In the weeks following George Floyd’s death, saints of color formed what would only be likened to an unofficial support group. I got used to my DM’s being filled with messages from friends who wondered why their priesthood leaders hadn’t reached out to them or why the church seemed to go radio silent at a time when we needed to hear words that would make us feel like we still mattered.
During this time, I really struggled being a member of the church. Although I tried to post educational content on my page, I became angrier as I watched the silence within the influencer community.
As a black woman who is often one of the few saints of color when you search through LDS hashtags, I felt more alone than ever. I was used to being alone. I was used to my messages going over the heads of those who had spent their life in the church. Yet, when the silence came, I felt discarded and alone. I felt invisible.

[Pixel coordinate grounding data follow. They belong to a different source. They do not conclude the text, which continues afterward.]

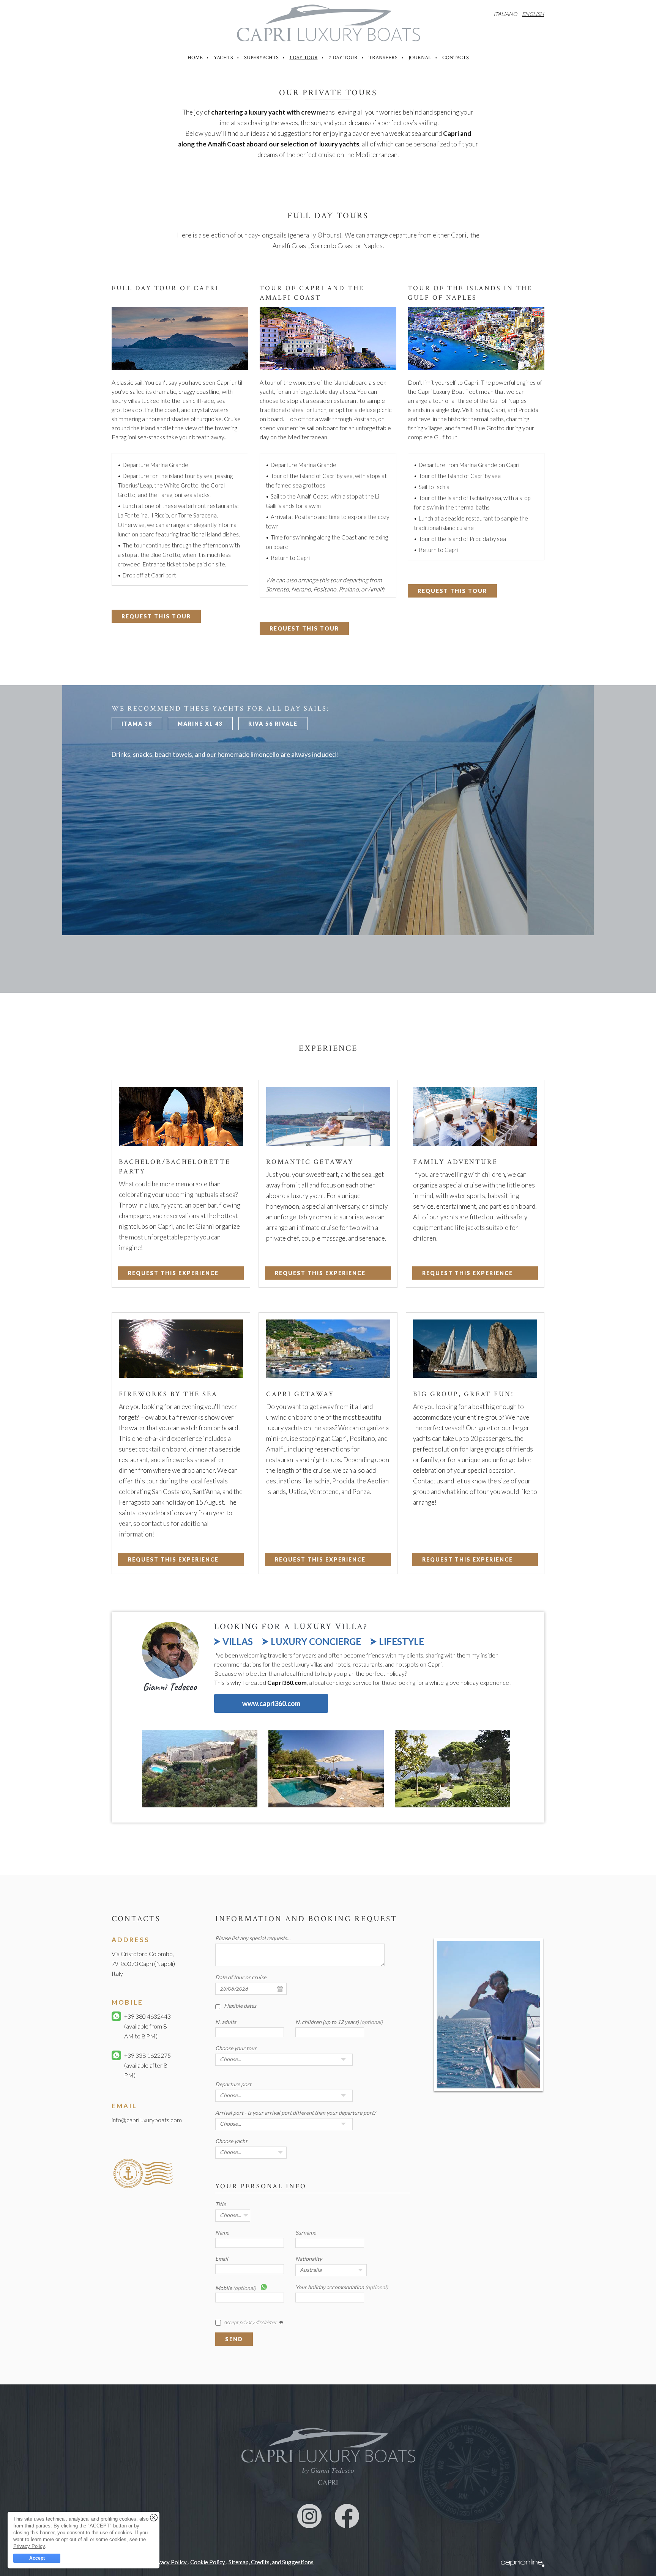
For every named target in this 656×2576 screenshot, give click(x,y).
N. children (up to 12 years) (339, 2022)
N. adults (225, 2022)
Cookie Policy (208, 2562)
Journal (419, 57)
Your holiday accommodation (341, 2287)
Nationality (308, 2258)
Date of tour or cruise (240, 1977)
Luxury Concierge (316, 1641)
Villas (237, 1641)
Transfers (383, 57)
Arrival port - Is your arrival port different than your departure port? (295, 2112)
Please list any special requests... (252, 1938)
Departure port (233, 2084)
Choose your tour (236, 2048)
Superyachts (261, 57)
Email (221, 2258)
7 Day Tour (343, 57)
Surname (305, 2232)
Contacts (455, 57)
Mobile (235, 2288)
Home (195, 57)
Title (220, 2204)
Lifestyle (401, 1641)
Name (222, 2232)
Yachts (223, 57)
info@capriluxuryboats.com (147, 2119)
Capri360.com (287, 1682)
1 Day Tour (304, 57)
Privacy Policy (169, 2562)
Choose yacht (231, 2141)
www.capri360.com (271, 1703)
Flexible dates (240, 2005)
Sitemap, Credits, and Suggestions (271, 2562)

I was used to breaking glass ceilings and stand alone in a community that didn’t seem to be made for me. But as I watched, becoming angrier by the second, I asked myself the question that still plagues me to this day.
Do you even see me?
Those saints of color eventually bonded over our anger, frustration and invisibility. Our cause became a hashtag soon forgotten as we faded into the background with our feelings brushed aside. All it took was one day of activism before the majority moved onto the next cause that piqued their interest more.
I found myself unravelling and spiraling into raging anger as I watched members of the church who I had come to know and love as family condone racist behavior. Eventually I discovered that when it came to white and black issues, most preferred the white way over the right way.
I mourned the loss of these friendships, yet I held firm to my convictions. This was one time I wasn’t backing down without a good fight. Still, I was plagued by conflicted emotions wondering why these persons failed to comprehend that with a good face swap, George Floyd could’ve been me. I could’ve been the person dying that those friends claimed to love as a sister. I asked myself why my concerns for people to do better didn’t matter now.
To protect my sanity, I took a break from Instagram to disconnect from the anger I had felt. I returned with a clearer mind and with the ability to speak more openly about the injustices that saints of color and black persons faced.
I’m not saying it’s easy. Most times, I feel like a lone soldier who has gone to war and is fighting against a thousand-man army. My goal now is to reach that one person to open them up a deeper level of understanding. I’m not aspiring to take the mote out of anyone’s eye or to make them feel like a bad person for things they don’t fully comprehend.
I just want us to do better.
All I want is just for people to look beyond themselves and acknowledge those who look like me, to hear our stories without diminish our pain and to understand us by learning how to act as a disciple of Christ by become an ally with those who may feel persecuted.
That’s how we begin the process of showing the true Christlike love we brag about so often. Enough talking that talk…it’s time to step up to the plate and “walk the walk” that will bring us closer to returning to Heavenly Father one day.